In preschool, I publicly proclaimed my love for John Waterfall before he’d said a word to me.
In middle school (pre-email), I spent days drafting the perfect letter to mail—with a stamp and everything—to M., the tannest, richest, most popular girl in our grade. In it, I confessed how much I wanted to be friends with her and asked if we could maybe “have a playdate.” She took me aside in homeroom after she received it: “I got your letter. It was real good. And, yeah, we should hang out sometime.” We never did. But at least I had tried, would never have to wonder what if.
In high school, after being twice rejected, I asked out the boy who ‘took’ me to prom. Third time’s the charm.
In college, at the tailgate for the Harvard/Yale football game, I ran into an old fling—we drunk-flirted, and eventually I asked if I could kiss him. “That would be so nice,” he said, “but actually I’m dating someone right now.” Oh well.
After college, at a holiday party, I somehow persuaded a man—a real man, he was eight years older than I was at the time—to give me, well, not his number, but his email address. The next day, finally pressing “send” on a carefully-crafted message asking him out for a drink, I could feel my heart beating into the soles of my feet.

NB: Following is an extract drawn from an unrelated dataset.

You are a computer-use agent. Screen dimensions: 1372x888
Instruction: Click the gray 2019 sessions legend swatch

In grad school, I pursued a few men, who did not become my husband, while the man who would pursued me—but passively enough I could feel it had been my decision to date him when I finally capitulated. A few months later, I proposed.

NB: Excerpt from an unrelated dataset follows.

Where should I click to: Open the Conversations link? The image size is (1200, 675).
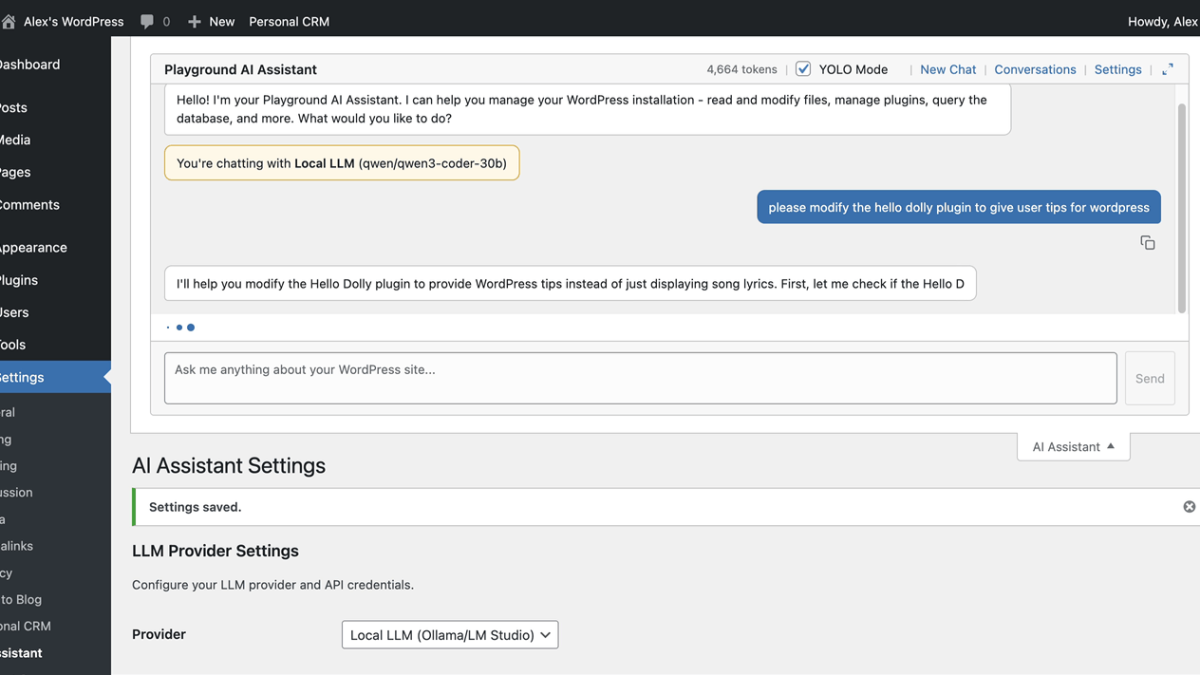(1035, 69)
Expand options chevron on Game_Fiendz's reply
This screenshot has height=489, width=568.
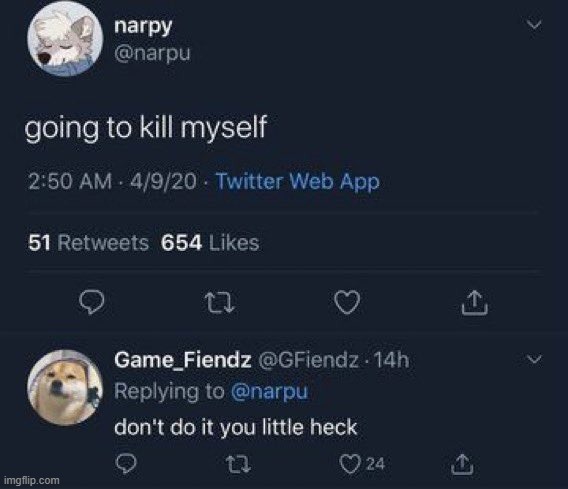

Growing up, I had elaborate daydreams in which my latest crush wooed and pursued me—and yet, even then, being pursued turned me off. I wanted to be the one in control, the one holding the reins. The subject, not the object.
Whenever I’m called upon to give love-life advice, I always say something that amounts to—just say it, don’t beat around the bush, you’ll never know if you don’t ask. In theory, it is this final point—you’ll never know if you don’t ask—that historically prompted me to act (or text). I am always looking back and tormenting myself with what if?
In practice, it is the physical thrill that brought me back, again and again: the sudden throb of pride in my own daring followed by a nervous shiver then the constant thrum of anticipation—a tingling that keeps me awake late and gets me up early, that makes the day newer, better than the one before, crisp as a sheet of shiny, blank fax paper. What will the answer be? The mind holds the question in one corner while going about its daily chores made undaily by its secret presence. That pleasurable pain of not-yet--knowing, of living in the space between yes and no, your question waiting, aquiver, in space.